I use Fedora, and it's well-known to be a Gnome-centric distro. Sure, you can use KDE if you want, or anything else for that matter. Personally, I'm experimenting with fluxbox because it's so light weight. However, most of the admin tools Fedora provides you with are built around Gnome and work best when you're using Gnome. Writing for Gnome means you're targeting Fedora just as much a SuSe. I guess it was either too much bother for whoever wrote this to check their facts or they were more interested in spreading FUD than in accurate reporting.

Re:FUD (1)

QuantumG (50515) | more than 6 years ago | (#22285004)

I actually had no idea that Fedora was GNOME oriented.. I thought Ubuntu had that distinction.. point is, the last thing I think when people say GNOME is "Suse", "Novel" or "Miguel".

Why not just use Ubuntu? (2, Insightful)

MMC Monster (602931) | more than 6 years ago | (#22282048)

That's what nushoin uses, after all. Yeah, it's flamebait. The whole freaking summary is flamebait as well. Just because someone that writes code likes some stuff that MSFT makes doesn't mean that we should abandon ship. If proprietary code is found in the codebase, it should be easy to remove. So far it hasn't shown up, which is pretty amazing since it's all opensource.

Re:Why not just use Ubuntu? (-1, Flamebait)

Anonymous Coward | more than 6 years ago | (#22282468)

OpenBSD is for real men. Stick to Ubuntu if you're a kid or a queer. :)

Re:Why not just use Ubuntu? (1)

FudRucker (866063) | more than 6 years ago | (#22282918)

you have it backwards, since microsoft's product is closed source how do you know the code in any open source project you are looking at did not come from an 800 pound gorilla that resides in redmond...

Re:Why not just use Ubuntu? (1)

orkysoft (93727) | more than 6 years ago | (#22283722)

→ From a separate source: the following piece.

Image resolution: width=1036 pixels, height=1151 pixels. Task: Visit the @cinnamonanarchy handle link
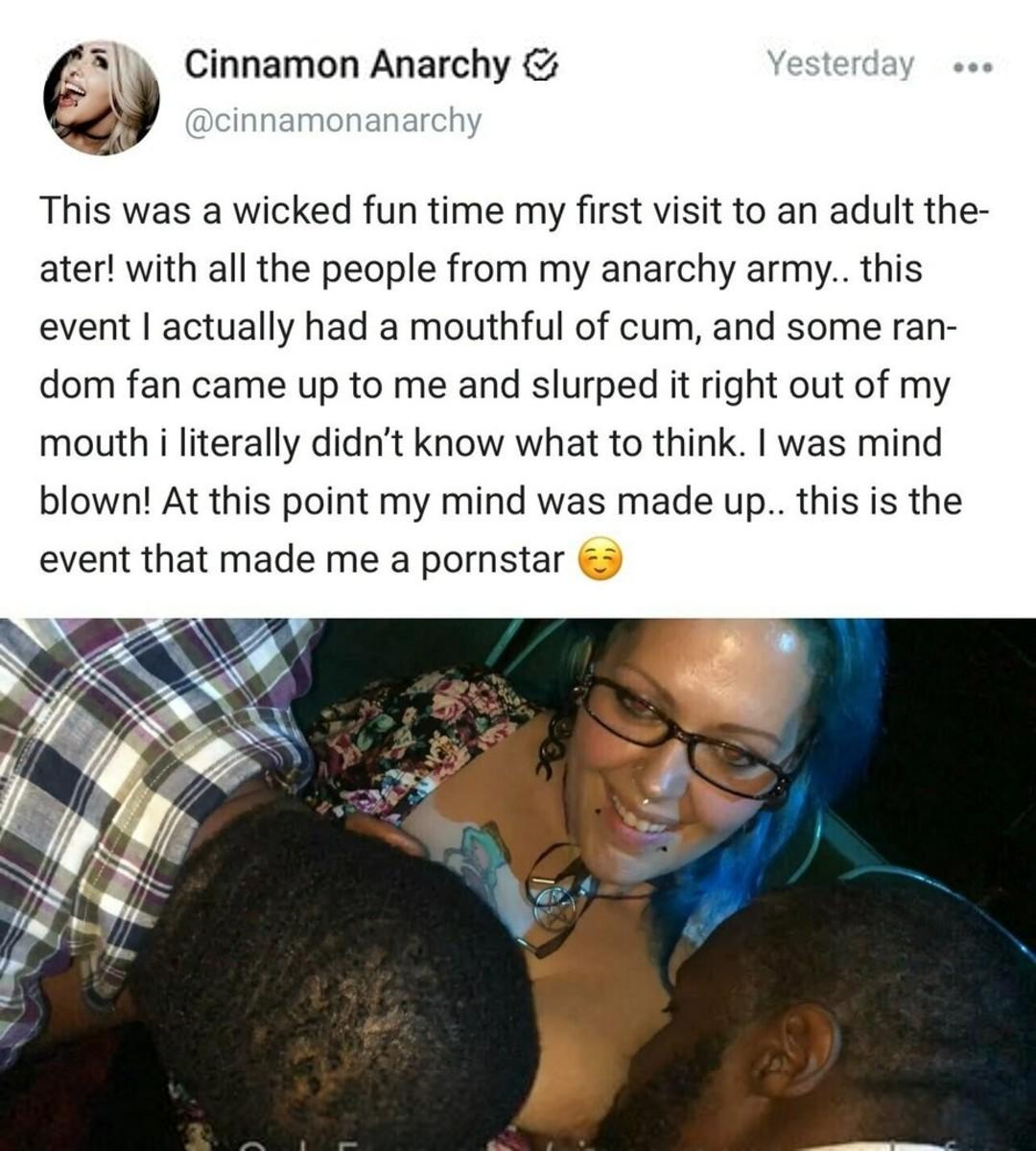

You have it backwards too.

How would you get the source of a closed source program? It is more likely that GPL code is embedded in closed source programs, after all, who will find it?

Re:Why not just use Ubuntu? (1)

FudRucker (866063) | more than 6 years ago | (#22283880)

if microsoft wanted to poison the open source pool before validating their claims of IP infringement how are you to know if it is indeed microsoft's code without having microsoft's code to compare it with? (planting evidence)...

Re:Why not just use Ubuntu? (1)

orkysoft (93727) | more than 6 years ago | (#22284162)

If Microsoft put their own code in GPL software, have they not given permission for it? They are the ones who are authorized to do so, after all.

But I also read that Microsoft doesn't toch GPL software because it is afraid of possible liability.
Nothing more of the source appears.